• Problem
Could you repeat exactly the lines below, from the line containing "Click the Sync Now link" through the last one, both included, while leaving out any pictures?
=== Begin Enclosure ===
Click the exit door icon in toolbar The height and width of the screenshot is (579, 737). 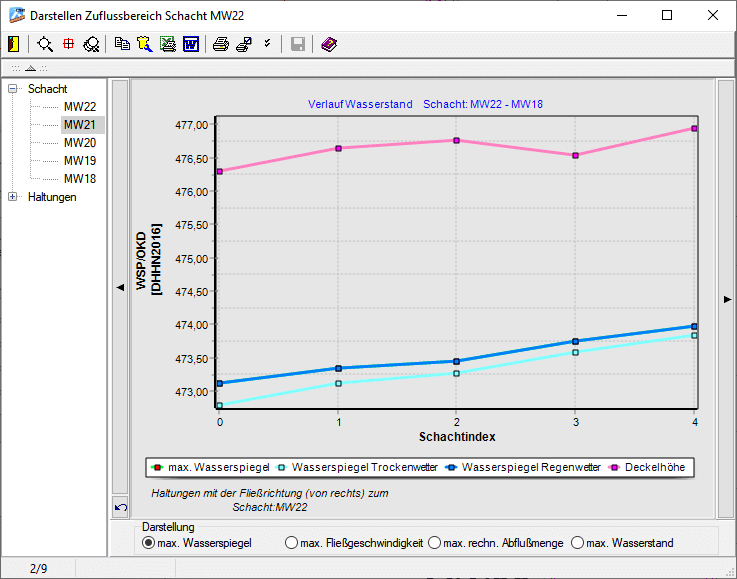pyautogui.click(x=14, y=44)
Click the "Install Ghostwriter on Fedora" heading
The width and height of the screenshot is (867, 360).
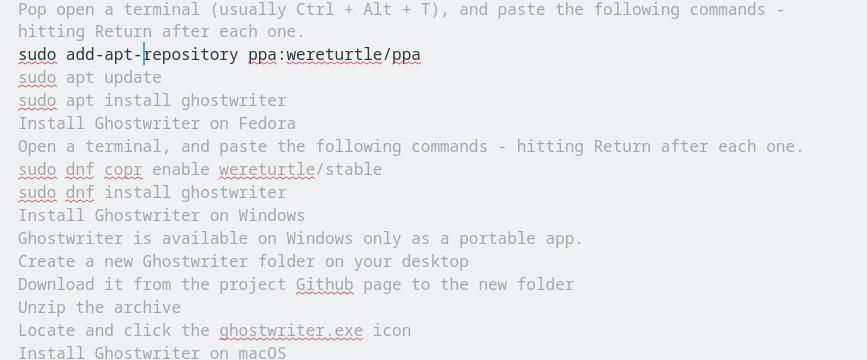point(156,123)
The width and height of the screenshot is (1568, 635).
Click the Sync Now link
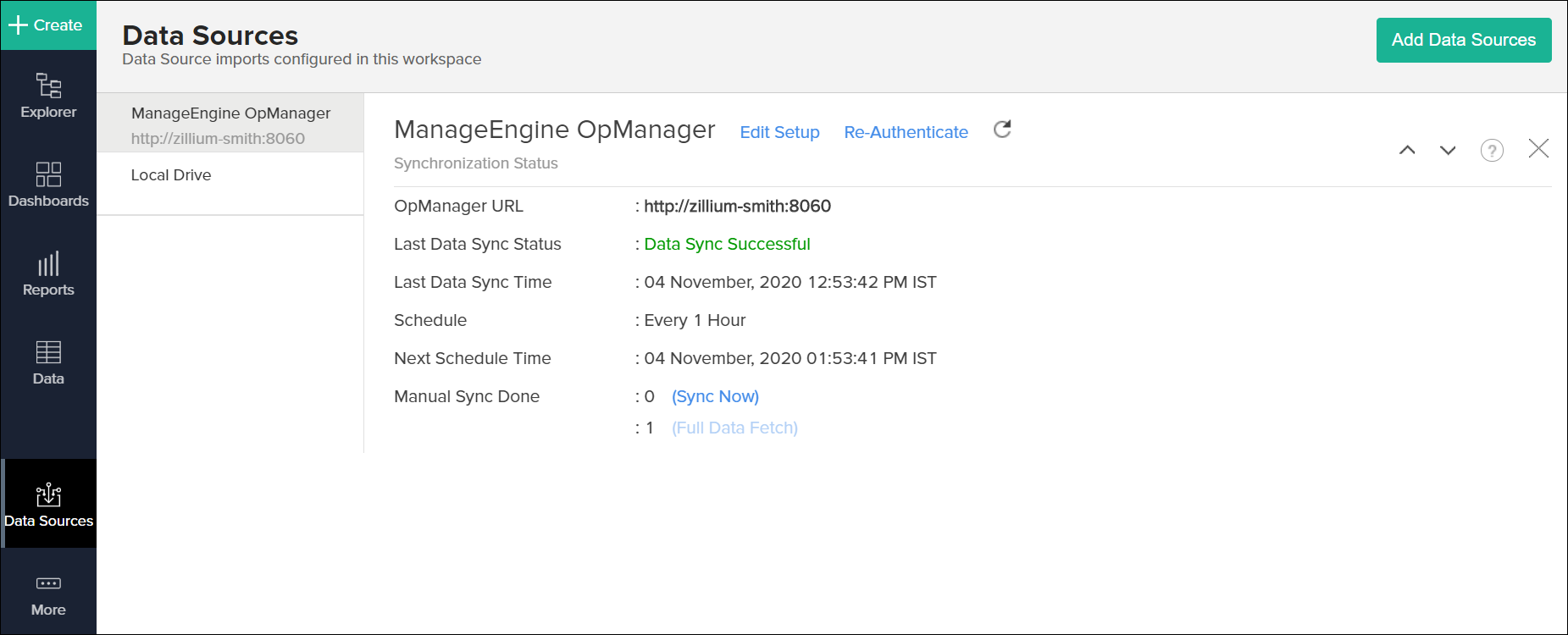[715, 396]
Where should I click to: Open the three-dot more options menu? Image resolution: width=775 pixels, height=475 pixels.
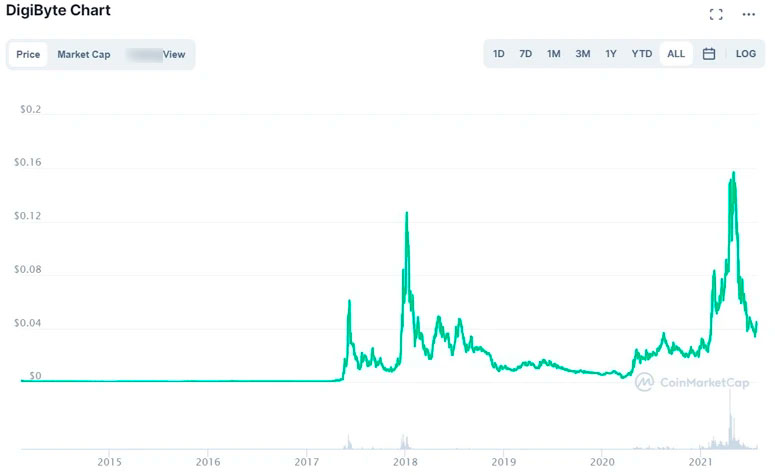click(749, 14)
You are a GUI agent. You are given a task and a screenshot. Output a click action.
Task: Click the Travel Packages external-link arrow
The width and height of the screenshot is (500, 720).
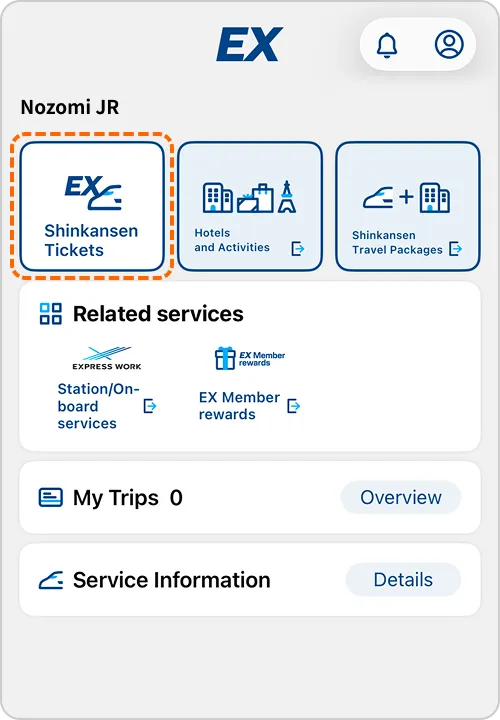tap(455, 249)
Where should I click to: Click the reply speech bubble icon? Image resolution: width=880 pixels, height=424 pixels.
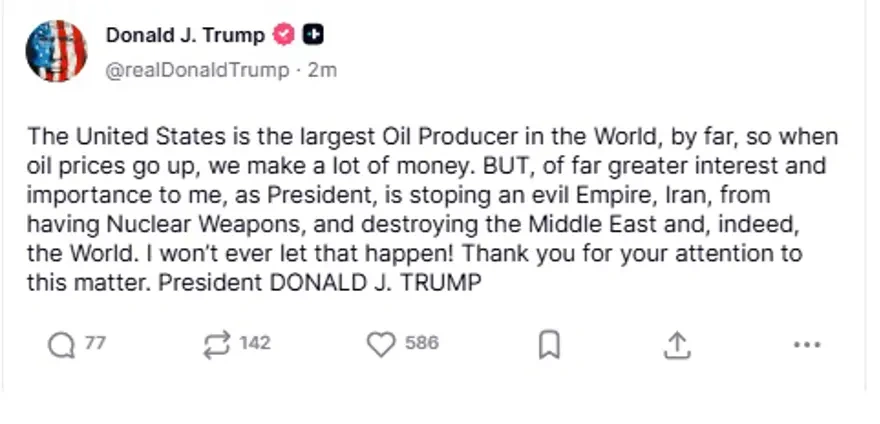coord(61,345)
=== End Enclosure ===
• Reply
Click the Sync Now link
[715, 396]
Where should I click to: Open the three-dot more options menu? Image resolution: width=775 pixels, height=475 pixels.
click(749, 14)
You are a GUI agent. You are given a task and a screenshot. Output a click action.
Task: Click the Travel Packages external-link arrow
The width and height of the screenshot is (500, 720).
tap(455, 249)
Where should I click to: Click the reply speech bubble icon? Image resolution: width=880 pixels, height=424 pixels.
coord(61,345)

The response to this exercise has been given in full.